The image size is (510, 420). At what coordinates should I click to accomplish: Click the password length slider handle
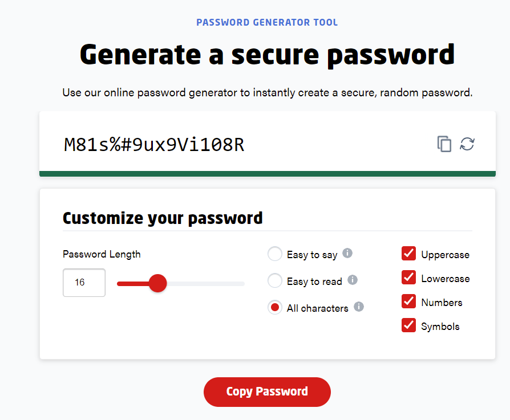158,283
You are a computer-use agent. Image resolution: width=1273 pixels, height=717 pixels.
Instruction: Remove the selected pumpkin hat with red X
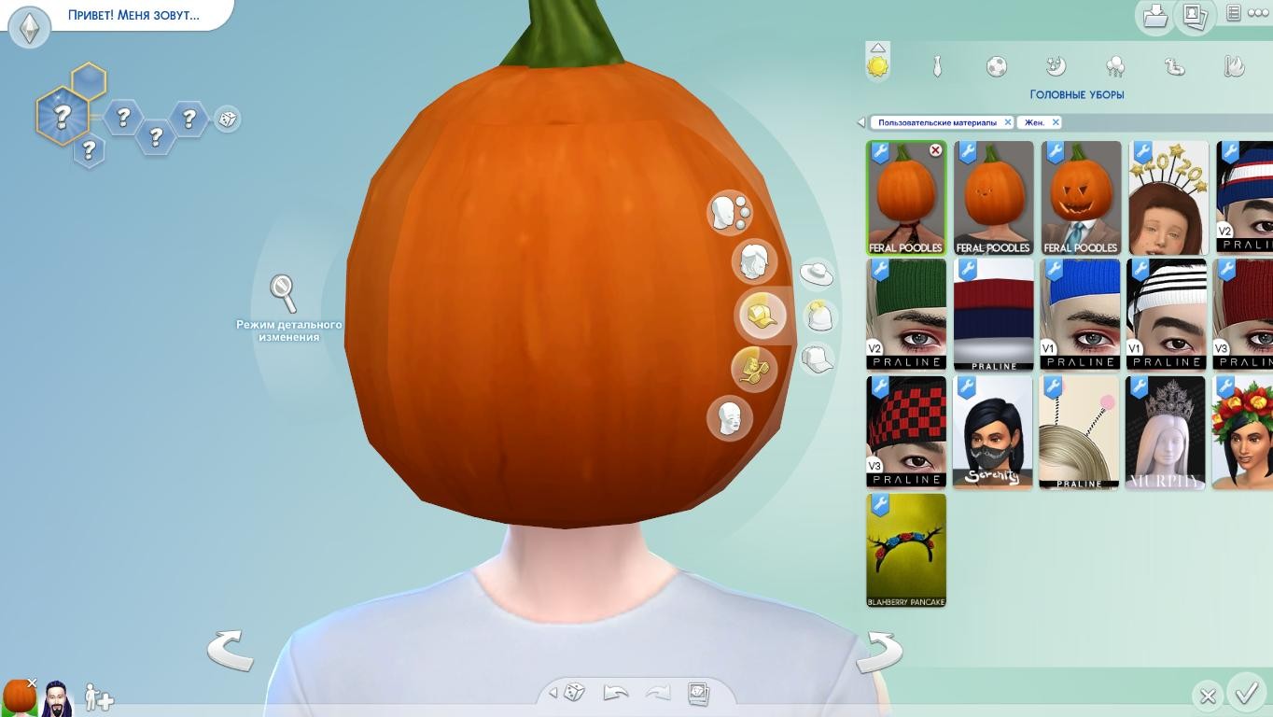pos(935,150)
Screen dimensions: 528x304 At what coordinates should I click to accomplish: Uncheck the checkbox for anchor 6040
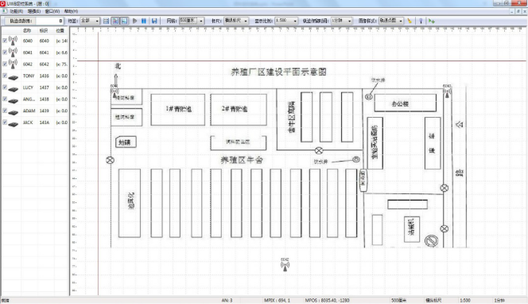[x=5, y=41]
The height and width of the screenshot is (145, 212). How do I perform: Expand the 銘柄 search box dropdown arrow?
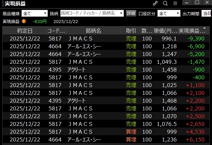click(121, 13)
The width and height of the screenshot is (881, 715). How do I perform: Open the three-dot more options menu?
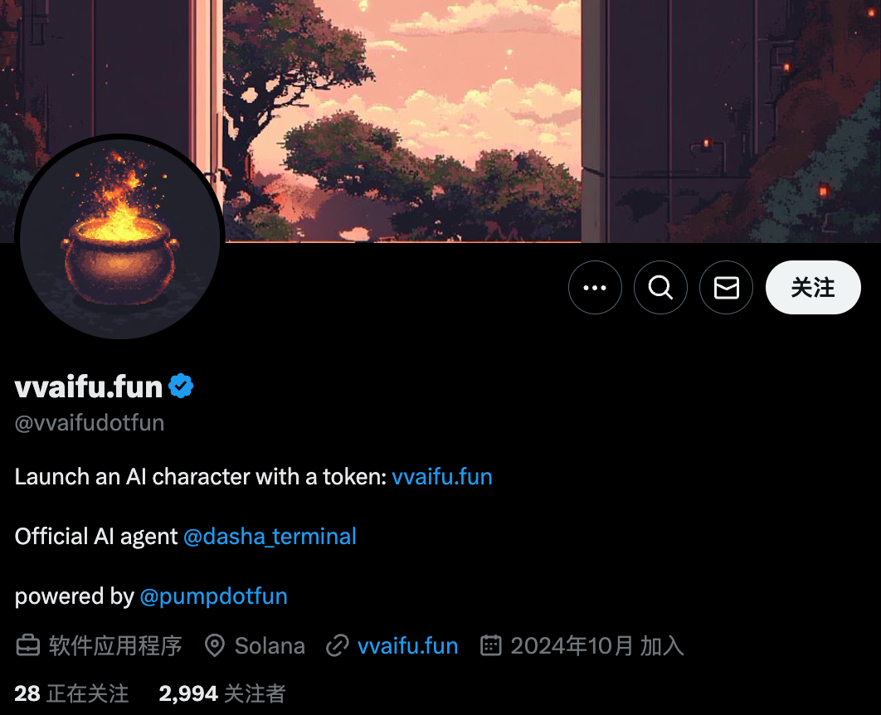tap(595, 288)
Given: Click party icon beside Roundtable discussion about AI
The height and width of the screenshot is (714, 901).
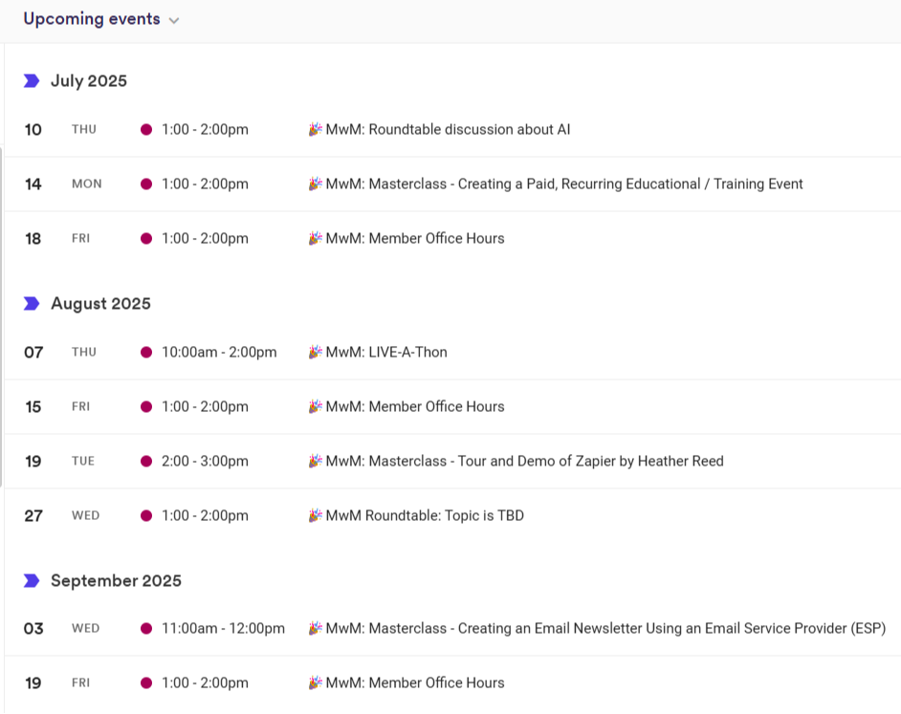Looking at the screenshot, I should pyautogui.click(x=315, y=129).
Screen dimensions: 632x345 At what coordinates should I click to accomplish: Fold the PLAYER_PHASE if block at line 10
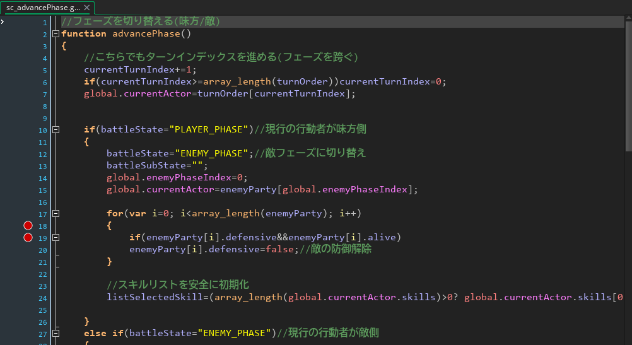click(56, 130)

════════════════════

• _WHAT YOU HAVE TO DO_:
Here the lines from the one containing "The height and width of the screenshot is (714, 901)." through the end of the material are to be copied exactly, with the pictures omitted.

• _RESULT OF THE TASK_:
The height and width of the screenshot is (714, 901).
Looking at the screenshot, I should pyautogui.click(x=315, y=129).
Screen dimensions: 632x345 At what coordinates should I click to accomplish: Fold the PLAYER_PHASE if block at line 10
click(56, 130)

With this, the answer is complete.